The road to more sustainability is a necessary agenda for all businesses. It involves all industries. Our society and economic life will be met with demands and expectations for thorough change to fulfil objectives with sustainability. If it is not already a reality for the businesses, it is only a matter of time before this reality affects all the boardrooms.
I believe there is a need to put innovative solutions based on new technologies into play to help with sustainability and improve society in general.
The new technologies primarily concern the use of artificial intelligence (AI) and whether it can help our businesses and society to become more sustainable.
30 percent less waste
We have developed a solution that optimises how many magazines that need to be printed and distributed to the retailers, for a media house. The solution is based on AI, an algorithm that contains large amounts of historical data. Using several built-in parameters, the algorithm can help the media house to predict how large the total circulation of a certain title has to be per week. The algorithm can also predict how many copies that need to be distributed to the different points of sale.
For instance, the challenge is that a weekly magazine loses its value the week after a new magazine is published. The unsold magazines are being incinerated, which leaves an unfortunate carbon footprint.
Our solution entails that the media house now delivers 30 % fewer magazines to incineration. It will be even better in the future. The AI embeds week by week and month by month, which means that new data can assist the media house to better predict possible sales patterns right at the individual point of the scale.
Concretely, the algorithm proposes a number for the circulation of the decision-maker, who is a human being. The decision-maker can adjust from their gut feeling or other significant factors, which the algorithm does not know anything about. However, the most important is that the prediction from the algorithm is data-driven. It does not have bias, and no human being is capable of holding as much data as the algorithm, which becomes stronger over time in line with even more data collection.

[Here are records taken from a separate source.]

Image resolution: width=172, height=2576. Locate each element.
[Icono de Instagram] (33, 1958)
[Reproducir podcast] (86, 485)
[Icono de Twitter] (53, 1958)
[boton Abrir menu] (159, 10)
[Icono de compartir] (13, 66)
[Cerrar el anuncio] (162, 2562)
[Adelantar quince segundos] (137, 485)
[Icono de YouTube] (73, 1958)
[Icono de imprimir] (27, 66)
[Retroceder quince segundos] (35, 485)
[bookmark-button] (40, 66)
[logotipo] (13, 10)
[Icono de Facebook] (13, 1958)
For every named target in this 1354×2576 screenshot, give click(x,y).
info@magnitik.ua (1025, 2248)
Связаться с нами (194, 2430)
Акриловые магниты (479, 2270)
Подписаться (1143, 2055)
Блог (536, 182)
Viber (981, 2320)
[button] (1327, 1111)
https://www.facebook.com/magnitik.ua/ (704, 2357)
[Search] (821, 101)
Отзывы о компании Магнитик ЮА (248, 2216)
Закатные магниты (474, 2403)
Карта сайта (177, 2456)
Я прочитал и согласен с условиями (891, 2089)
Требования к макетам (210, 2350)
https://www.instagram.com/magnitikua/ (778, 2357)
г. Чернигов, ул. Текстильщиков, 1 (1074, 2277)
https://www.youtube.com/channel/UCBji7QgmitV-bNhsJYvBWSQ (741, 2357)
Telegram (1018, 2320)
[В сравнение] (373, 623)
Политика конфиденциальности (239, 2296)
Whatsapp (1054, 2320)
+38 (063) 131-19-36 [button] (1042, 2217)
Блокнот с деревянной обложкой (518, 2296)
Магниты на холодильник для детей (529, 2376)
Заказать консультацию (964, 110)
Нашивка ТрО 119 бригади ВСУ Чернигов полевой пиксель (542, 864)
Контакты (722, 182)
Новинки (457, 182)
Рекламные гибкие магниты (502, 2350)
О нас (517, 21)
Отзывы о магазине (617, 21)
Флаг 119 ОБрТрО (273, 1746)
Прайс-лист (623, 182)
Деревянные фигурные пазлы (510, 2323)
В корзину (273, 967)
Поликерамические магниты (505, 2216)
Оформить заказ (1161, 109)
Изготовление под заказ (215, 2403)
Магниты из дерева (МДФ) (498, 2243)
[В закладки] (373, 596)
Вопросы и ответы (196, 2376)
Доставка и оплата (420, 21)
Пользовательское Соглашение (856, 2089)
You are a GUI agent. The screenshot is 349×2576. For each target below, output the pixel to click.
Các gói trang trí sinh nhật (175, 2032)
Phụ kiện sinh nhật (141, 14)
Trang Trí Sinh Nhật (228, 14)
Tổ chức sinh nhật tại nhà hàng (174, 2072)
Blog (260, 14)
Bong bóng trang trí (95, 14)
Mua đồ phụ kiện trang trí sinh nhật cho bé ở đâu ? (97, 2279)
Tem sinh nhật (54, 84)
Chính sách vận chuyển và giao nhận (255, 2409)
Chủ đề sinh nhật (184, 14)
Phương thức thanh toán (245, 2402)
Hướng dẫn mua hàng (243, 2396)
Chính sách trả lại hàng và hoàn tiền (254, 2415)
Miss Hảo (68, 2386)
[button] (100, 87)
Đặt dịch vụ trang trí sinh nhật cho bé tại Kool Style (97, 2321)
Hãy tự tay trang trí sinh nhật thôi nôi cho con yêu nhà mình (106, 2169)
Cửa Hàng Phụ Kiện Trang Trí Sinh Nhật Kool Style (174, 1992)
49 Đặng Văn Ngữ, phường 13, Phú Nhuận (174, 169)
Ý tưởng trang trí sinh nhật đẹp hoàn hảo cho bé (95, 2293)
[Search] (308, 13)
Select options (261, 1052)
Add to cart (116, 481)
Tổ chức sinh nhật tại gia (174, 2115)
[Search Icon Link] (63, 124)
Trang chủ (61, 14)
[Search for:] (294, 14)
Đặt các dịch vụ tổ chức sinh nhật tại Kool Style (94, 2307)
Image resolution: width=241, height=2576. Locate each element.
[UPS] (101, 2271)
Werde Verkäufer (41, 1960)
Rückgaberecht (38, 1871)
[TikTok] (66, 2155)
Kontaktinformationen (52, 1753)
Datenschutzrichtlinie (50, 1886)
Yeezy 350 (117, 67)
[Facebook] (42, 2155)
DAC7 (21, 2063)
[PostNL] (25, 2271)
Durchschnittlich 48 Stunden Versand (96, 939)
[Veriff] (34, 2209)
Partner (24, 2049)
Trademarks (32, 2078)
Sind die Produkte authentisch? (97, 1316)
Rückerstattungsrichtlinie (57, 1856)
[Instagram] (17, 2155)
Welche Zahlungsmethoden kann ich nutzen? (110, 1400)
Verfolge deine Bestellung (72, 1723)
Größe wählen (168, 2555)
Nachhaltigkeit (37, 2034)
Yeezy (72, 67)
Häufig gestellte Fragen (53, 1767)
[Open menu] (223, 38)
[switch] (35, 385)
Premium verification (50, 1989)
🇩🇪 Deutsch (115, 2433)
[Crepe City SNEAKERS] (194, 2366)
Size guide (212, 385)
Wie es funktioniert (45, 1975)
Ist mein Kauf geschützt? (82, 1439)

Artificial intelligence becomes a tool for optimisation and for minimising waste. In this way, the mindset can be transferred to other industries with other types of “pernicious” goods, whether it is food or other goods with a short life span.
Artificial intelligence helps against churn
To provide another example where we have made use of new technologies to achieve improvements is related to the NGOs. However, it is important to talk briefly about sustainability, where the ESG-goals involve three dimensions. The E is Environmental, which is dominant, the S is Social or Society, and the G is Governance or Responsible Management.
Regarding the social and societal dimension (S) of sustainability, we are helping two NGOs pro bono to develop an algorithm that can predict when the organisations’ contributors will be inclined to stop their donations. It enables organisations to try to save the continued donations.
The special thing about helping the NGOs is that it is a machine learning solution that is shared between two NGOs. The two organisations do not share data at any time, but their respective data enrich the algorithm and hence improve its ability to predict challenges in the organisations’ donation flows, which is vital for an NGO. The donation algorithm applies to industries that have subscription, contingent or recurring sales as a business model.
Travelling Salesman problem
We also cooperate with ServiceNow, Google and Microsoft to develop solutions to the so-called Travelling Salesman problem, which suggests visiting a given list of cities/locations using the shortest possible drive. We help to develop innovative solutions based on quantum technology. It is an example of the usage of digitalisation to help reduce carbon emissions and something that fitters and all service businesses can benefit from.
In addition, I also believe that we always must remember that solutions created from digitalisation and artificial intelligence should be drawn up sustainably. In this way, power consumption, for example, occurs at a time when there is the greatest possibility that production has taken place based on renewable sources of energy.